Data Analytics with VMware Tanzu Observability by Wavefront

About 3 years ago, VMware acquired a cloud-hosted monitoring and analytics platform named Wavefront. With Wavefront, you could send time-series data from anywhere – applications, containers, serverless platforms, etc… – and render charts and get some analytics and insights.

Naturally, I got my hands on it as soon as I could and started playing with it. This LinkedIn post from almost 3 years ago shows my first experiment with it:

At the time, I was experimenting with AWS Lambda and the IoT button – and the execution of Lambda functions triggered by pressing on the AWS button.

At a VMUG a couple of years later, I used that AWS IoT button to add hosts to my VMware Cloud on AWS SDDC (using scripts written by Matt Dreyer and Oren Root, to give credit where due).
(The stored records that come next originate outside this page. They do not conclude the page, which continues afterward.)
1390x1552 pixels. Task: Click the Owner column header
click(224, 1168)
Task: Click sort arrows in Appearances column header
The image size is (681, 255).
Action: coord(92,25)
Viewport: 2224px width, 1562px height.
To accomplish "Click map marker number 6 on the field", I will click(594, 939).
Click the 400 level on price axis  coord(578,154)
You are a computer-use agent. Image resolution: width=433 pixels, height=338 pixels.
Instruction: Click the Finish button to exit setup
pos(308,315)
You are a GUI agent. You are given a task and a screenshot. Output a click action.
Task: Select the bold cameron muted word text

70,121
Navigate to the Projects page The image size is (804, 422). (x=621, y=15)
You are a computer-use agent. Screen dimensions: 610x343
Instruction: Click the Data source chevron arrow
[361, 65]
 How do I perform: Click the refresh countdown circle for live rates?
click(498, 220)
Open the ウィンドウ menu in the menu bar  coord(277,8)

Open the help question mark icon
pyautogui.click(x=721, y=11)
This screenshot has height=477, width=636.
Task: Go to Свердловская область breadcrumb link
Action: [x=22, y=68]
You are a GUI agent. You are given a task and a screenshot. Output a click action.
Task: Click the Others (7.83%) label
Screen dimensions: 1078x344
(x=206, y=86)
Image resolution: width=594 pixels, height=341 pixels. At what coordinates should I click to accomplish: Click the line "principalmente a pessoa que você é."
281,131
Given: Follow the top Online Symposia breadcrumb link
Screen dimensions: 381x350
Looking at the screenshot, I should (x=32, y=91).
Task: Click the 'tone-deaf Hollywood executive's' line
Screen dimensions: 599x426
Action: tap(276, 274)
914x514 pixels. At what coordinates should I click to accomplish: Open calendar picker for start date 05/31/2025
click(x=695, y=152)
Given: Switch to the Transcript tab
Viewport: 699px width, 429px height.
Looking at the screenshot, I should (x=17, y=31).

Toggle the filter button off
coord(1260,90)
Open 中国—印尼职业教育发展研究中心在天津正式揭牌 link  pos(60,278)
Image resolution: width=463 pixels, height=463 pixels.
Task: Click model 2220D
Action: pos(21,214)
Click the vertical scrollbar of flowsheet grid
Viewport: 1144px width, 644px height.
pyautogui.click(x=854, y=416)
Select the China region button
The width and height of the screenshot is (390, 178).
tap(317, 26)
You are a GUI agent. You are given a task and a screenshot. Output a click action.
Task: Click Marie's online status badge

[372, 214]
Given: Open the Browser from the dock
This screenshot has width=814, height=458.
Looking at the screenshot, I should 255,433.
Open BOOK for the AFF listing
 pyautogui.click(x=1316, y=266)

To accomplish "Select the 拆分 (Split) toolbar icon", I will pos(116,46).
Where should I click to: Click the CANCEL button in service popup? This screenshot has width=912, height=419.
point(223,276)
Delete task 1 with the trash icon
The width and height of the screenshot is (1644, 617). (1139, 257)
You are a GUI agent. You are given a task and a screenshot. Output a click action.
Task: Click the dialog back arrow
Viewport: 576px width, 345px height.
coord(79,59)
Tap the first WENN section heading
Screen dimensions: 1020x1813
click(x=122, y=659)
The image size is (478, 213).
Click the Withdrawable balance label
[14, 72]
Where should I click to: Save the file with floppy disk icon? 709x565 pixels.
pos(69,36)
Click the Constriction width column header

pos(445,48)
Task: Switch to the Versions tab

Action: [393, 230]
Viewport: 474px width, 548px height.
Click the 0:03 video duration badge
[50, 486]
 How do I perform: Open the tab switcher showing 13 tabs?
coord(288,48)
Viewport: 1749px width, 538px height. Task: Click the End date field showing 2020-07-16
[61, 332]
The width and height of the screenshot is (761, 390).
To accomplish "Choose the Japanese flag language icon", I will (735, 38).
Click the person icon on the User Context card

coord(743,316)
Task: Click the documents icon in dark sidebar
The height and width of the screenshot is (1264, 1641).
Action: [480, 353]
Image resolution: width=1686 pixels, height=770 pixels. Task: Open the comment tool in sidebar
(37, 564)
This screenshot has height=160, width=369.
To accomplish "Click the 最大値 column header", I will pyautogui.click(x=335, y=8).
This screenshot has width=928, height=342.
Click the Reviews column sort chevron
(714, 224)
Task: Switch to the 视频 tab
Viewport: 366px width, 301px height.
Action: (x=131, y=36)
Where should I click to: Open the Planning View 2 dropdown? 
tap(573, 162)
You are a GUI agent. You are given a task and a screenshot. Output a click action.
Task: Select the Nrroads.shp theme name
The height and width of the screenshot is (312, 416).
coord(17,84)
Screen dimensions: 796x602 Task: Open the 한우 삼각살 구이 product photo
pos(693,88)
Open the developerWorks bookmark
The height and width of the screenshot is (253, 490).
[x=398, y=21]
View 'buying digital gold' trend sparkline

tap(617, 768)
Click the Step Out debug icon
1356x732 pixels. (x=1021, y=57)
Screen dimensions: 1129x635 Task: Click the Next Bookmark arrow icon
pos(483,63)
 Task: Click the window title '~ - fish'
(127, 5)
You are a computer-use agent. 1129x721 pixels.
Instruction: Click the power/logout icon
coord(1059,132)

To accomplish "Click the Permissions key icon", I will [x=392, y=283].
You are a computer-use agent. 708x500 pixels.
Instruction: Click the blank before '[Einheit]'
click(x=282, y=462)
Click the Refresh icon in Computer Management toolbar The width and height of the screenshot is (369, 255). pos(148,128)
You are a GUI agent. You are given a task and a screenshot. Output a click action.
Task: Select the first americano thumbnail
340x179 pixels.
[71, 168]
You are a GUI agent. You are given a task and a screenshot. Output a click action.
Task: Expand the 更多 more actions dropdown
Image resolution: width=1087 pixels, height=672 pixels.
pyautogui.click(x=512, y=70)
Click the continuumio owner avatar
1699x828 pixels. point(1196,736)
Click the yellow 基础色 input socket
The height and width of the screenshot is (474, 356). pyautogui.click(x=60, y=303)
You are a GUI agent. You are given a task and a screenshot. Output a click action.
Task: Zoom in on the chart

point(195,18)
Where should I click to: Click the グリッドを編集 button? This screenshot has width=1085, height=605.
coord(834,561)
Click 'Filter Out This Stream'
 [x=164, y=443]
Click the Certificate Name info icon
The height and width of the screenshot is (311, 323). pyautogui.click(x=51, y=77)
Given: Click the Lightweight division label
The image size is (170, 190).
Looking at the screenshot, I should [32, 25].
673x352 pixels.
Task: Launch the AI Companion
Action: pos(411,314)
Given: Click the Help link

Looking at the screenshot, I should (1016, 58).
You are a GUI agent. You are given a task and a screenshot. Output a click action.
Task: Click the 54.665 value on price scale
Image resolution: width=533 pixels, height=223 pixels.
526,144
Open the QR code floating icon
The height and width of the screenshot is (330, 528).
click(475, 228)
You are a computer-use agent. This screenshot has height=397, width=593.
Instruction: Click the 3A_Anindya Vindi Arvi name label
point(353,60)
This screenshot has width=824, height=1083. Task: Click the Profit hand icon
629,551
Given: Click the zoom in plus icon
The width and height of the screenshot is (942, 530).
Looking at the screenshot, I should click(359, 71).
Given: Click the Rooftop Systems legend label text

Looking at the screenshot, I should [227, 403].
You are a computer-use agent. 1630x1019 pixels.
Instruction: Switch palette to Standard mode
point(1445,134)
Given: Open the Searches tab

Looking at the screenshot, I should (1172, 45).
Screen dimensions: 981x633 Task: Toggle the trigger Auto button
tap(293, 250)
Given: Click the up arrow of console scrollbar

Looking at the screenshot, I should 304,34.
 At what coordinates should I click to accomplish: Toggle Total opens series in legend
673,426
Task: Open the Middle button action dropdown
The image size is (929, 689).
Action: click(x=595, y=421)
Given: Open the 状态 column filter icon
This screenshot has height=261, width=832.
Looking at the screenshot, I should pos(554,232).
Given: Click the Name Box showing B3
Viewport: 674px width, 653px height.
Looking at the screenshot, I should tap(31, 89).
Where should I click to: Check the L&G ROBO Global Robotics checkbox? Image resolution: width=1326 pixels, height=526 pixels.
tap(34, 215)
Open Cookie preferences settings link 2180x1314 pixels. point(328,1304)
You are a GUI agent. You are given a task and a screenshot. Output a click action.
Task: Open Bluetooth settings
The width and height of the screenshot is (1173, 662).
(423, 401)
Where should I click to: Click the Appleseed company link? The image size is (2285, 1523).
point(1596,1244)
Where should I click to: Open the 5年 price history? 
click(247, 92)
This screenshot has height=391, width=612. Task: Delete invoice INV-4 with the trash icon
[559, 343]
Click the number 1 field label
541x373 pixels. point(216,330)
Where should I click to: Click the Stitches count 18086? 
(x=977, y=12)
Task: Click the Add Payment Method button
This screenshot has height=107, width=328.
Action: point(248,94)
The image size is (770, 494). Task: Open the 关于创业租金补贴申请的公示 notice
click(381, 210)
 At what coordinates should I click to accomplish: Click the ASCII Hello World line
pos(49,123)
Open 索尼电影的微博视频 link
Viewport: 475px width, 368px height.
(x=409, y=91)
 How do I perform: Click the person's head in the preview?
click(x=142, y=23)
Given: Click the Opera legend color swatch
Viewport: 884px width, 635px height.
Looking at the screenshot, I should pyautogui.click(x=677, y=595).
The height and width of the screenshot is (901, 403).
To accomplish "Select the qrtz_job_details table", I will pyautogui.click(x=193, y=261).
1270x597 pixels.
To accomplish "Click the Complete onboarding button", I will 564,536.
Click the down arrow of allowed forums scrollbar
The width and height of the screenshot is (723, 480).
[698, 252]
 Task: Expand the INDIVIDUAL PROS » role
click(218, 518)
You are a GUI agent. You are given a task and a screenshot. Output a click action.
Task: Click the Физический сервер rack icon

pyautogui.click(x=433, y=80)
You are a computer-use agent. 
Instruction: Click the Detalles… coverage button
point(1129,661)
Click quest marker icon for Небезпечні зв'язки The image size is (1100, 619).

The IoT button was for me the easiest way to grasp what Serverless was – trigger the execution of some code based on an event (in this case, the event was a physical action: pressing a button).


Anyway, back to Wavefront – while it went a bit under the radar since the acquisition, it turns out it’s being used at scale by operators that need to understand application and infrastructure performance. That includes the VMware team supporting VMware Cloud on AWS operations – they use it extensively (read more here).

I recently got another reason to use Wavefront – since rebranded to VMware Tanzu Observability by Wavefront as it falls under our Cloud Native Application umbrella – and it goes back to the work I started with British Heart Foundation around monitoring Air Quality.

Read the initial blog post on setting up a Raspberry Pi to monitor Air Quality.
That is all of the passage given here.